DATA
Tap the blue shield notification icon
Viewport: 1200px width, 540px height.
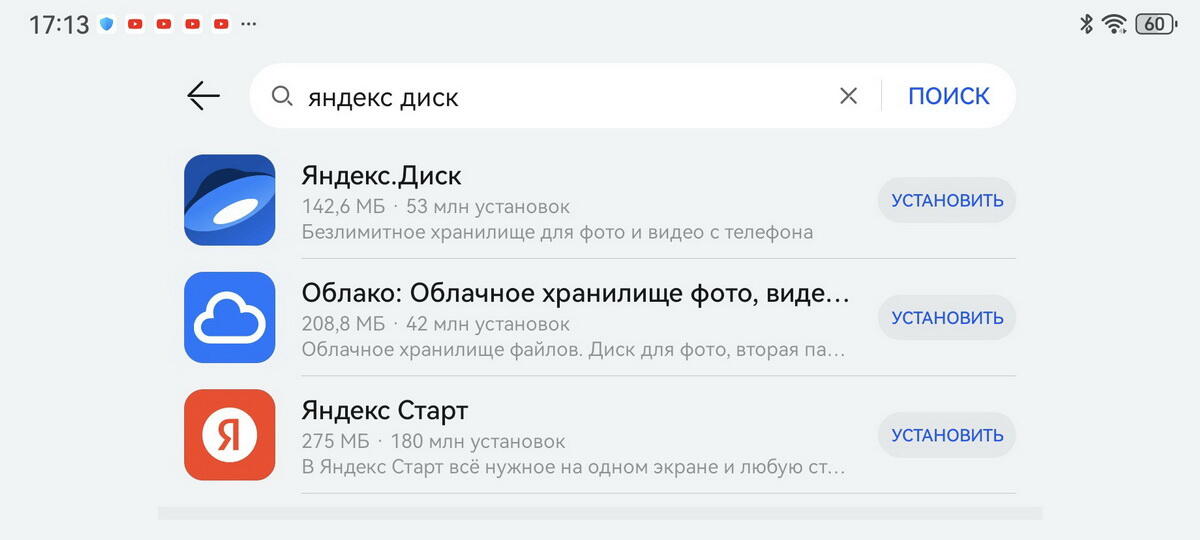point(107,24)
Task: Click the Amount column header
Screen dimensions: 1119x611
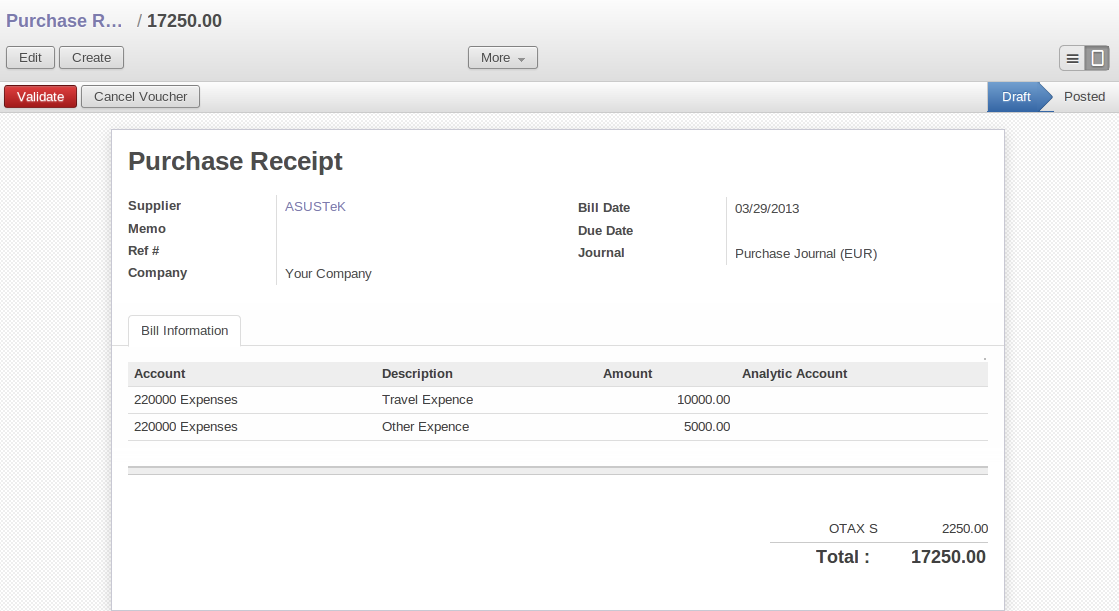Action: click(x=627, y=374)
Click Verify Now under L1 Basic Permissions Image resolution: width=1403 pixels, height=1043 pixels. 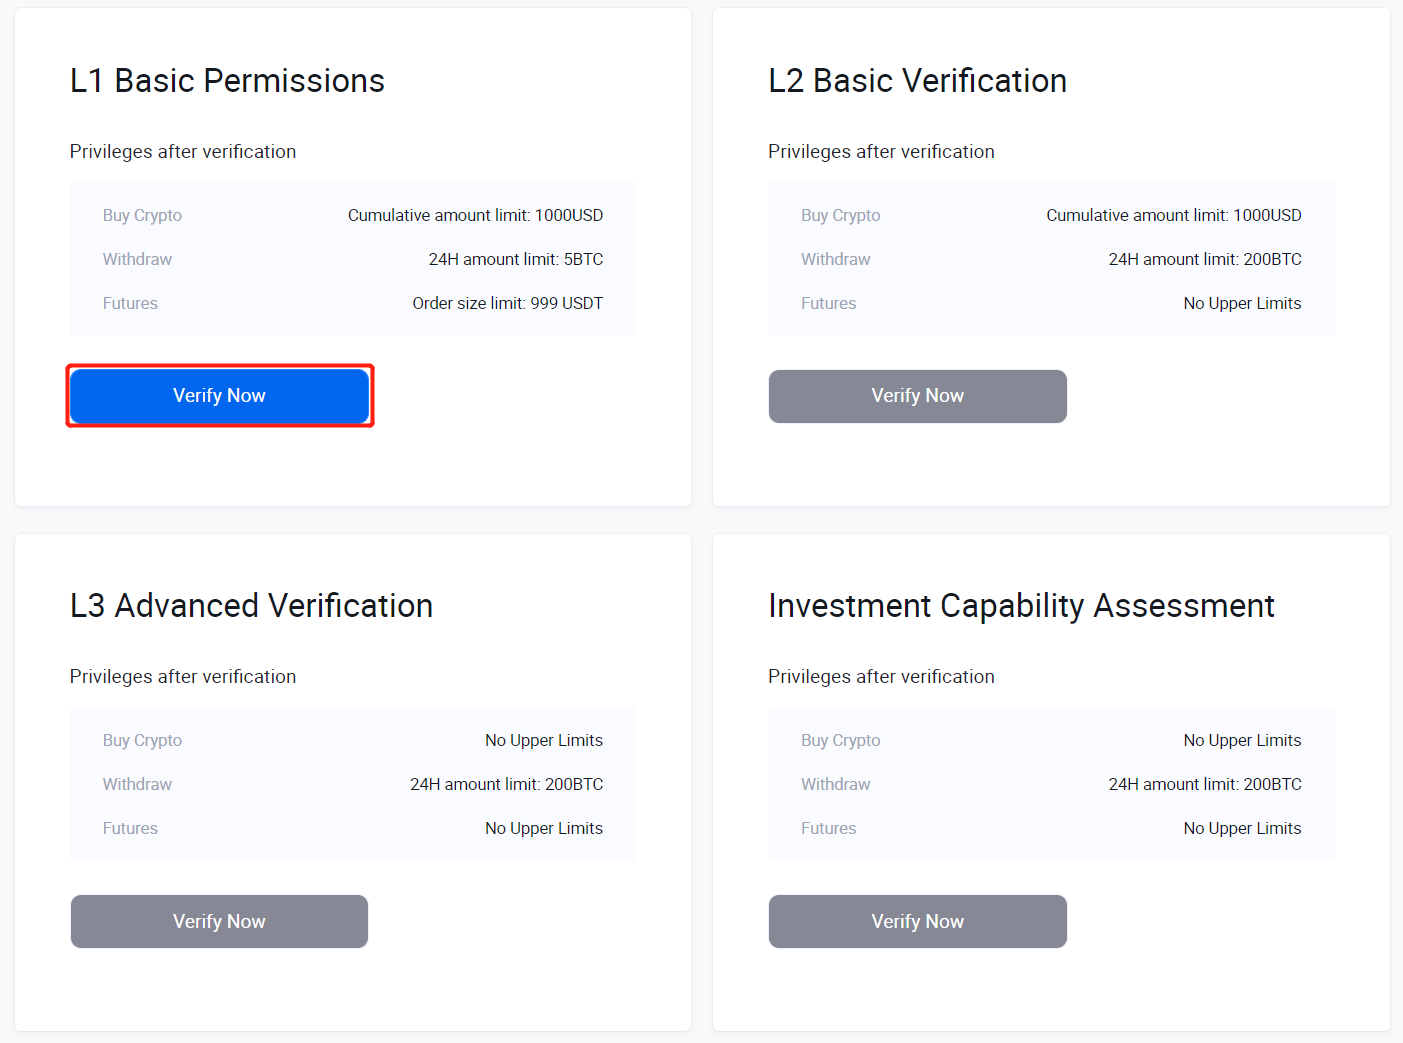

WHAT IS NEEDED
Copy the final stretch of the entries exactly: the line containing "Screen dimensions: 1119x611" and every line after it through the last. Include no pictures and nothing more.

WRITTEN SOLUTION
Screen dimensions: 1119x611
Action: click(x=627, y=374)
Click Verify Now under L1 Basic Permissions Image resolution: width=1403 pixels, height=1043 pixels. 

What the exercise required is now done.